“I’m very shocked about this,” Paul Sodas told the Associated Press. “It was my hobby to find one of these and make such a connection, and I have been doing this for decades now.” Sodas speculates that the asteroid 2020 SO, as it is formally known, is in fact a centrifugal rocket position, which successfully launched NASA’s Surveyor 2 lander to the moon in 1966.
On its way there, the lander crashed into the moon, failing to ignite one of its impulses. Meanwhile, the rocket crossed the moon and orbited the sun as orbiting junk, never to be seen again – perhaps until now.
The object is estimated to be about 8 meters in terms of its brightness. It is on the ballpark of the old centaur, which is less than 10 meters long, with its machine tip and 3 meters in diameter.
What attracted Sodas’ attention was that its orbit around the Sun was similar to that of the Earth – an asteroid unusual.

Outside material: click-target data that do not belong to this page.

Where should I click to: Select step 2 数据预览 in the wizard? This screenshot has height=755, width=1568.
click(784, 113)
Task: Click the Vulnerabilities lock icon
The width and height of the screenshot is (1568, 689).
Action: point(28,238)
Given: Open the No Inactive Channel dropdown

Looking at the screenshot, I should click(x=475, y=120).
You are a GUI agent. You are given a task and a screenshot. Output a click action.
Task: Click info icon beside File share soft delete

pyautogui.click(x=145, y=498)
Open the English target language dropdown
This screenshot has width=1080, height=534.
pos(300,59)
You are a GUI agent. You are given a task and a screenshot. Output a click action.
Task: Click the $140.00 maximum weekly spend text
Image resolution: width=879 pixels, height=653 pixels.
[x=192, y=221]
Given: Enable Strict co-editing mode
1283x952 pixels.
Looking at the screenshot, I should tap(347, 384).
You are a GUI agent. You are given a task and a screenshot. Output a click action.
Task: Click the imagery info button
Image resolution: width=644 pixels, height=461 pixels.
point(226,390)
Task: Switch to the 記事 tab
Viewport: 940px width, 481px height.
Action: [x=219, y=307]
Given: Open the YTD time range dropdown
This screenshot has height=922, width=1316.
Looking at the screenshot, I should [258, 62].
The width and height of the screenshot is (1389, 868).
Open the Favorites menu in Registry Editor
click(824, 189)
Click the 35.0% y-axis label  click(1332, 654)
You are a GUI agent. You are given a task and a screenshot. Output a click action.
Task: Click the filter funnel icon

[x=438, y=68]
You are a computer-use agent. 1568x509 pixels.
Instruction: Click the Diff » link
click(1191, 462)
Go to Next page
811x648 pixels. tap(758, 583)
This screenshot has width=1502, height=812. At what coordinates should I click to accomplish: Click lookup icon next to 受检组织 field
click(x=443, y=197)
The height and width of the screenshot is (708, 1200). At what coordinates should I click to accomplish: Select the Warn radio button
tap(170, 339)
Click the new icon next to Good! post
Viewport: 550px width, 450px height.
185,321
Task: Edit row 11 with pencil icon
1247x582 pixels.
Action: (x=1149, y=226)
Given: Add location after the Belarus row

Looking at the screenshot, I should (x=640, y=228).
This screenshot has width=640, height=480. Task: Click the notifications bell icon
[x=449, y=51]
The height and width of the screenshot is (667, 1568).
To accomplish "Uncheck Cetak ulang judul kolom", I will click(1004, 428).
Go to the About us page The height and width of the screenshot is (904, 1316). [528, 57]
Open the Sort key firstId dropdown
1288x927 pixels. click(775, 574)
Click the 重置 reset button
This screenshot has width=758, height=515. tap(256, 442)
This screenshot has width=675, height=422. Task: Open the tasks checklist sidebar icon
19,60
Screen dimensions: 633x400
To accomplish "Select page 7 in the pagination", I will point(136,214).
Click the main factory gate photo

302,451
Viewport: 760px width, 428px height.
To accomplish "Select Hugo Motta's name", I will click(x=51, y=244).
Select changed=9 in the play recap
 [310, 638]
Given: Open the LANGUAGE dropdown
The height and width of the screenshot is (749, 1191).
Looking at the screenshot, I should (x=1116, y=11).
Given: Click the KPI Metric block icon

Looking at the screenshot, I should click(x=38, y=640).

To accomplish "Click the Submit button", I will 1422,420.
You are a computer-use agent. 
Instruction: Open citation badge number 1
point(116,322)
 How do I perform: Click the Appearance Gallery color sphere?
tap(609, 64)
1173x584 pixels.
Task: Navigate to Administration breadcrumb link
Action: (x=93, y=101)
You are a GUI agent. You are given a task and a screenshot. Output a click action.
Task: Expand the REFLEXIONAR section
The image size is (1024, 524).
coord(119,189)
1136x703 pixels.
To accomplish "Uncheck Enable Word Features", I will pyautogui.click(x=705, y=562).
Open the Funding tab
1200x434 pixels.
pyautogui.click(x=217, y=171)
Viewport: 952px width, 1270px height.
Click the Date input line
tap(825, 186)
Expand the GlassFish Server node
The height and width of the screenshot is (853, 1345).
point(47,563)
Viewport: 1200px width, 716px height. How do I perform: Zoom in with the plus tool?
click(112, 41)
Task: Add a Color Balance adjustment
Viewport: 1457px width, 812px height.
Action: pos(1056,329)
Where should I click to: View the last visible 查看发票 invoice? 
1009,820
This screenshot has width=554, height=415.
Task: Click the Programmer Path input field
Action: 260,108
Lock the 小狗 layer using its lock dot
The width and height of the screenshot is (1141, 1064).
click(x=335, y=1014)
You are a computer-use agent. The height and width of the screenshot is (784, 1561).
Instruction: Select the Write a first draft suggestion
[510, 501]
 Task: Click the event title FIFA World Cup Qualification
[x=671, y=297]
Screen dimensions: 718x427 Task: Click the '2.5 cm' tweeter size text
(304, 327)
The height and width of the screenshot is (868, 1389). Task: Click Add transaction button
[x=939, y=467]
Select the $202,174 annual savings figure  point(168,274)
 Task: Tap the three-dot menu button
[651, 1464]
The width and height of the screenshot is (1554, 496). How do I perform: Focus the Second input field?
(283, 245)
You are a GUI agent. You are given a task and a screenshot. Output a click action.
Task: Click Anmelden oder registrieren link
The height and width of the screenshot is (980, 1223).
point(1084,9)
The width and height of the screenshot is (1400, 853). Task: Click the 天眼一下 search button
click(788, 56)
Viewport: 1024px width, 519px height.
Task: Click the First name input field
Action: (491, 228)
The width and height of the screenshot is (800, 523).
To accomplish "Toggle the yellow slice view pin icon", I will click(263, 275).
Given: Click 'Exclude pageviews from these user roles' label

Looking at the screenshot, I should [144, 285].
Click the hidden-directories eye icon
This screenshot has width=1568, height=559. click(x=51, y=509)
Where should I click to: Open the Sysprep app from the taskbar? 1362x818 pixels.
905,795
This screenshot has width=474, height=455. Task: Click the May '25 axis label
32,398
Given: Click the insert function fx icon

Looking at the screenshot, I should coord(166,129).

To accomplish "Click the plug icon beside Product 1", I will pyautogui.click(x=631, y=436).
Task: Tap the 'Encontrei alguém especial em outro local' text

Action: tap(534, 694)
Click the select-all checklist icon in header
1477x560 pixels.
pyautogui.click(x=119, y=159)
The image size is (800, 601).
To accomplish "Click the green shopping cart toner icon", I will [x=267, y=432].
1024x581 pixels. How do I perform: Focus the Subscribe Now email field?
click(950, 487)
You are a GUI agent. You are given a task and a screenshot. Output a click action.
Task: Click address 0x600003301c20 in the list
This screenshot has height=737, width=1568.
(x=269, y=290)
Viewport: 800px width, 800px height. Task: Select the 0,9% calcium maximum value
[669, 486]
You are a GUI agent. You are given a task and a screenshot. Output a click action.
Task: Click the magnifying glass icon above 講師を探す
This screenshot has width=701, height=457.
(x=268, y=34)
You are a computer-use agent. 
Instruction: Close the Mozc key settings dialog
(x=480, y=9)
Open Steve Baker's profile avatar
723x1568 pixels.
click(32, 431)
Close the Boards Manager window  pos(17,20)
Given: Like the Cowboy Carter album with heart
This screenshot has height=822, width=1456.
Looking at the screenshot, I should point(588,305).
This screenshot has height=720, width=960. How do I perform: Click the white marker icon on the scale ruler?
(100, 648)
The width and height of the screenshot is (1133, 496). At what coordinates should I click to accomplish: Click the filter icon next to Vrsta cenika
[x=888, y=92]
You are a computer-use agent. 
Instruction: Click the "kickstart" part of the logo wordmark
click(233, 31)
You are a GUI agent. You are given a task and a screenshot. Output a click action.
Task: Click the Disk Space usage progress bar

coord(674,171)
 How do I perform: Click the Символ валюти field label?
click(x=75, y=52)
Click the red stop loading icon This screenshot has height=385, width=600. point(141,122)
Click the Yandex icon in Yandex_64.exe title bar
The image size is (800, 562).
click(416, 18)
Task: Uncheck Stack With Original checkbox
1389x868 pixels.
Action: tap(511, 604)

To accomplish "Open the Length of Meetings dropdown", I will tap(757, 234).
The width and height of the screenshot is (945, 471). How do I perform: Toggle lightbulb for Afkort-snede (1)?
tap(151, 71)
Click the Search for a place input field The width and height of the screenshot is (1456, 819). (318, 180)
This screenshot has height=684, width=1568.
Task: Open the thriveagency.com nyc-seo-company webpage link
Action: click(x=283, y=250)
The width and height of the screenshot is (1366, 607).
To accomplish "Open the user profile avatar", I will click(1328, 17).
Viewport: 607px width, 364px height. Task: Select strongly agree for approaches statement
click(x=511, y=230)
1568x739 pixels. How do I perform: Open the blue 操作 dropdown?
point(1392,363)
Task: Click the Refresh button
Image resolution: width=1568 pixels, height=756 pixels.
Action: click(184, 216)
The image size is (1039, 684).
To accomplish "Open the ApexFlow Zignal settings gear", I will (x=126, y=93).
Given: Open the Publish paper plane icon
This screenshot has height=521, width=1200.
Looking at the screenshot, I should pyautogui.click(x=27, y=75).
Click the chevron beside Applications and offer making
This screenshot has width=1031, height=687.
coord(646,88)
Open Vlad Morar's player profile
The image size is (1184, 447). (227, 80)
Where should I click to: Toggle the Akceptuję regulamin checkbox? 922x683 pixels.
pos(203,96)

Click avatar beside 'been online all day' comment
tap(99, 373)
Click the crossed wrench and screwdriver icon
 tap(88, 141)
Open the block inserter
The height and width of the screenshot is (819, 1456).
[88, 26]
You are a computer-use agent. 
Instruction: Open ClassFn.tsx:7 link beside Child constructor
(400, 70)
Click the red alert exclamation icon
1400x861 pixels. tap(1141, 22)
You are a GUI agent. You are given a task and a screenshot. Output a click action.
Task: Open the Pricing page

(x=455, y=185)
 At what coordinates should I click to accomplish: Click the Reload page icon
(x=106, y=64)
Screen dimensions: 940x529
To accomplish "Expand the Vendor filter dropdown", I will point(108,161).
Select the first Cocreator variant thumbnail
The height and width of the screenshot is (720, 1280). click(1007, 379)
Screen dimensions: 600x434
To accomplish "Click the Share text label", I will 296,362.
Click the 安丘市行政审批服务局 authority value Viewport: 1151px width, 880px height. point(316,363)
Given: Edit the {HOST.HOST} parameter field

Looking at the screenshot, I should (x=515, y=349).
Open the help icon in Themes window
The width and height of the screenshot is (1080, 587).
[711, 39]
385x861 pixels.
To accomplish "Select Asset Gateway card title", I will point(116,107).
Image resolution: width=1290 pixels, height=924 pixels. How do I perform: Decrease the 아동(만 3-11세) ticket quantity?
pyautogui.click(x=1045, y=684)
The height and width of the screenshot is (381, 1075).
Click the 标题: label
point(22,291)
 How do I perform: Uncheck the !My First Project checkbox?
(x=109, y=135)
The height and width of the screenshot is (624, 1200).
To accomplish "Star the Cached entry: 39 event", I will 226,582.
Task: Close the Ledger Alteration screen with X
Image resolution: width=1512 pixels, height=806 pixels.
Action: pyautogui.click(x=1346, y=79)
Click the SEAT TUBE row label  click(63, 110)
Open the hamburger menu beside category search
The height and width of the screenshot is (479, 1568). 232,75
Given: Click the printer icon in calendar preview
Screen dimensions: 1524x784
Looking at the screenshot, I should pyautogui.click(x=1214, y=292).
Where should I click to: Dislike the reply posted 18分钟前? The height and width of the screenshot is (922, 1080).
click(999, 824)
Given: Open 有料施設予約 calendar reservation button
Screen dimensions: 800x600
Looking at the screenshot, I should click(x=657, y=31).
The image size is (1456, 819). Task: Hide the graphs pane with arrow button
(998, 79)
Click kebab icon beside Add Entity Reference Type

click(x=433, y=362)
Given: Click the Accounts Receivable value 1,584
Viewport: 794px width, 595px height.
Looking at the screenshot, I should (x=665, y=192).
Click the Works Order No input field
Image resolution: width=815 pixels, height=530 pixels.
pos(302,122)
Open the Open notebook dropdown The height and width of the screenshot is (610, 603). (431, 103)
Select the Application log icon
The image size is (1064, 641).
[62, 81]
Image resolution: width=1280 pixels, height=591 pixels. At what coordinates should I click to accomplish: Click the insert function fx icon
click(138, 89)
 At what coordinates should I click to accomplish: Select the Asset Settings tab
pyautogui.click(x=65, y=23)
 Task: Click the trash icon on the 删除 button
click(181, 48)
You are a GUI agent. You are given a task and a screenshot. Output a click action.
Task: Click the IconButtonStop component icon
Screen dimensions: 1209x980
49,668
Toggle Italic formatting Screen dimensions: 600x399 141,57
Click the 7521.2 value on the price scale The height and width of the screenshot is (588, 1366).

The object is in the same plane of the earth, not tilting up or down, another red flag. Asteroids usually zip at odd angles. Finally, it approaches Earth at a speed of 2400 km / h, slowed by asteroid grades.
As the object approaches, astronomers can better list its orbit and determine how far it is pushed by the effects of sunlight radiation and heat. If it were an old centaur – basically a light could be blank – it would move differently than a heavier space rock.
Sodas predicts that the object will orbit about four months after it captures Earth in mid-November, before shooting back into its own orbit around the sun next March.
He suspects that the object will enter the earth – “at least not at this time.”